Exogenous agents and endogenous processes, such as reactive oxygen species (ROS) can induce base oxidation and DNA lesions. One of the most severe DNA lesions is the double-strand break (DSB). There are several repair systems to fix the resulting DNA lesions to prevent error copies of genetic information to be carried to daughter cells. Oxidative stress is an important factor to induce DNA damage during normal cellular metabolism. In this study, we wanted to use lung cancer cells, CL1-0 and CL1-5 cells, which have differential invasiveness ability to characterize DNA repair function. Hydrogen peroxide (H2O2) was treated in lung adenocarcinoma cells to induced DNA DSB. By using immunoflurecence microscope, we found that CL1-5 had more gamma-H2AX foci (DNA DSB marker) and ROS accumulation than CL1-0 post both 1 mM and 5 mM H2O2 treatment. Moreover, CL1-0 had a tight G2/M checkpoint and has a longer G2 arrest after H2O2 treatment, but not found in CL1-5. In addition, increasing sub-G1 population (apoptotic cells) was found in H2O2-treated CL1-5 but less in CL1-0. Furthermore, phosphorylated-Akt (S473) was decreased in CL1-5, In contrast, phosphorylated-ATM (S1981) and Chk2 were increased after 5 mM H2O2 treatment for 90 min. In addition, the level of GSH was persistently lower at the steady state and post H2O2 treatment in CL1-5 by LC-MS/MS analysis. Besides, the apoptotic cells were decreased but no differences in CL1-0 while supplement reduced-GSH before H2O2 treatment. We therefore hypothesize that there are different processes on dealing with ROS scavenging post oxidative stress between CL1-0 and CL1-5. Taken together, using hydrogen peroxide for treating two lung cancer cell lines seem to have different DNA repair function to regulate cellular function. In the following experiments, the activities of antioxidant enzymes, superoxide dismutase (SOD), catalase as well as glutathione peroxidase (GPx) post oxidative stress in CL1-0 and CL1-5 will be determined. Moreover, we will examine the level of GSH in different tumor cell lines to investigate whether GSH involved in tumor invasion ability.

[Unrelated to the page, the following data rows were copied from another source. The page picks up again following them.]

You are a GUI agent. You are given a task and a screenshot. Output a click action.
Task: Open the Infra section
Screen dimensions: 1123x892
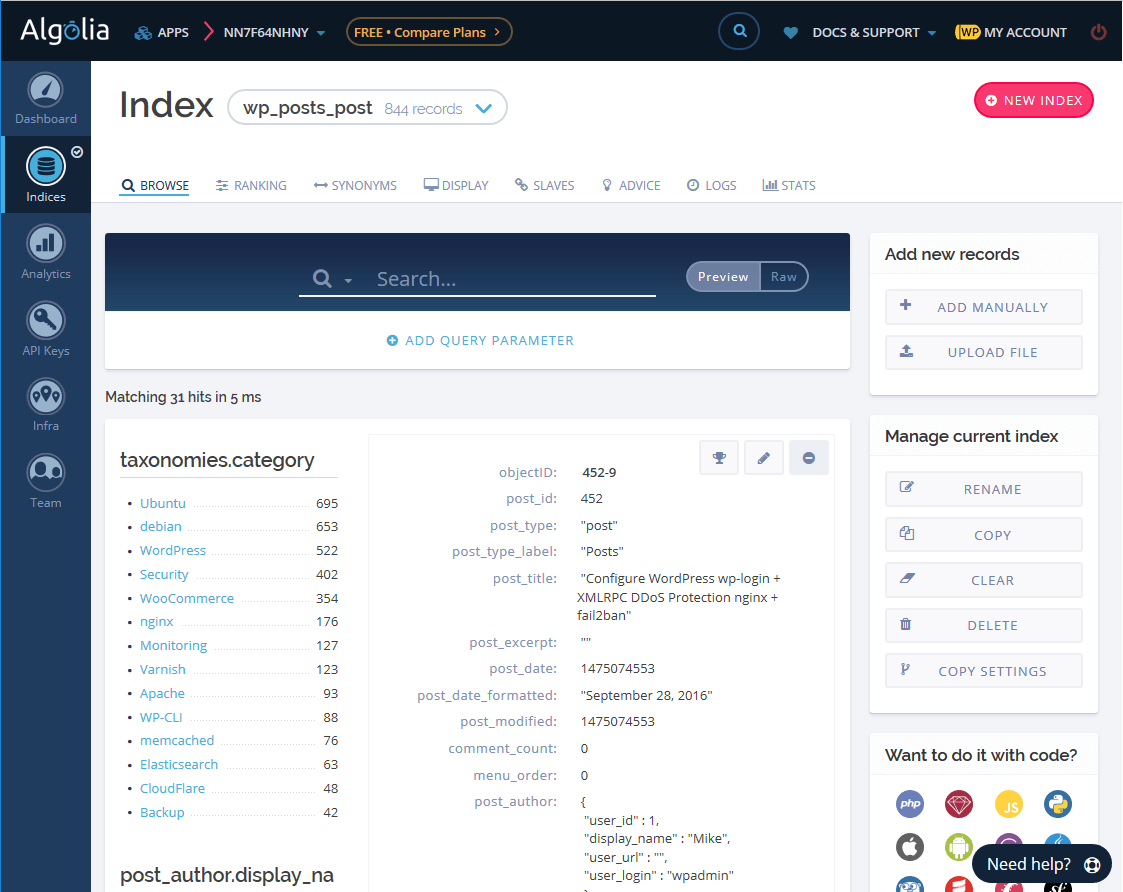pos(46,405)
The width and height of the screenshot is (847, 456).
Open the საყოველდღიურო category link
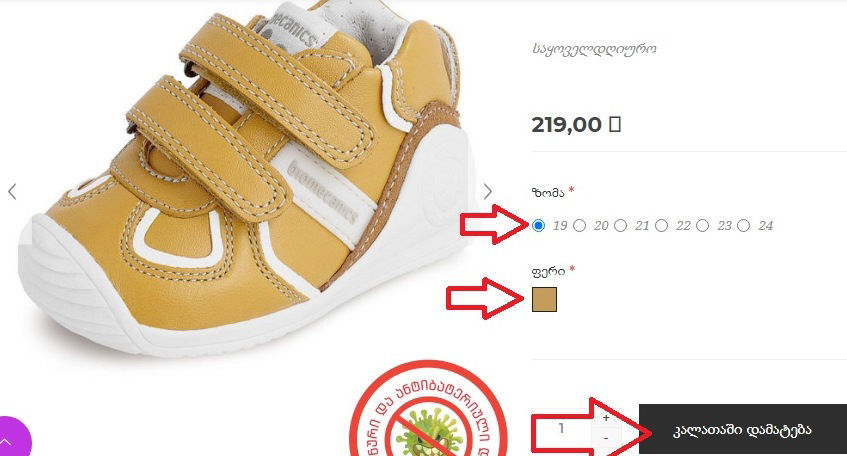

Citation Format: Feng- Chang Wu, Yu-Fen Lin, Liang-Chuan Lai, Eric Y Chuang, Mong-Hsun Tsai. To study DNA repair function of two closely related human lung adenocarcinoma cell lines, CL1-0 and CL1-5. [abstract]. In: Proceedings of the 104th Annual Meeting of the American Association for Cancer Research; 2013 Apr 6-10; Washington, DC. Philadelphia (PA): AACR; Cancer Res 2013;73(8 Suppl):Abstract nr 2914. doi:10.1158/1538-7445.AM2013-2914

Note: This abstract was not presented at the AACR Annual Meeting 2013 because the presenter was unable to attend.